Multi-Task and Federated Learning for Breast and Lung Cancer Screening and Diagnosis: A Survey and Future Research Directions.
Authors
Affiliations (1)
Affiliations (1)
- Automation Department, Faculty of Automation and Computer Science, Technical University of Cluj-Napoca, 400114 Cluj-Napoca, Romania.
Abstract
Breast cancer (BrC) and lung cancer (LuC) are two forms of aggressive cancer that affect both men and women worldwide. Recently, multitask learning (MTL) and federated learning (FL) techniques have proven to be efficient in increasing the robustness of deep learning (DL)-based models by performing multiple tasks simultaneously and preserving the confidentiality of medical data.

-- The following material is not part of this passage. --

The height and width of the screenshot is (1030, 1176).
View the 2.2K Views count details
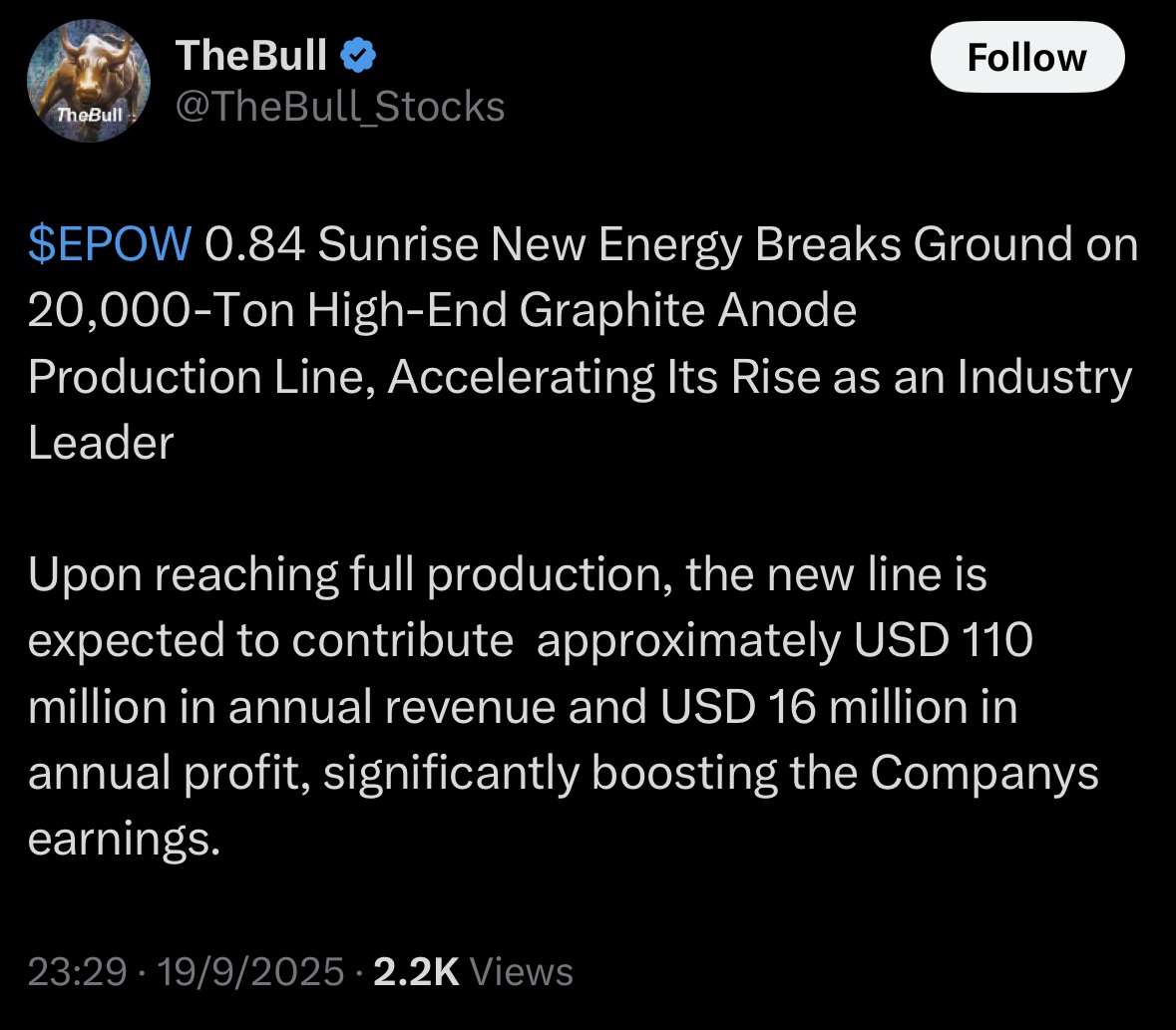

This paper presents a survey of MTL and FL methods for BrC and LuC screening and diagnosis using the Preferred Reporting Items for Systematic Reviews and Meta-Analyses (PRISMA) methodology. Comprehensive tables were created to highlight the performances of both MTL models and FL environments. The main challenges identified were the lack of hybrid MTL models that combine hard and soft sharing, heterogeneous imaging data, and edge FL systems. FL environments obtain competitive performance compared with centralized MTL models, highlighting their potential to preserve medical data confidentiality without compromising performance. Future research directions could include MTL-based models incorporated in FL environments, hybrid MTL models that combine both hard- and soft-sharing parameter methods, and the use of blockchain techniques to increase the security of FL environments.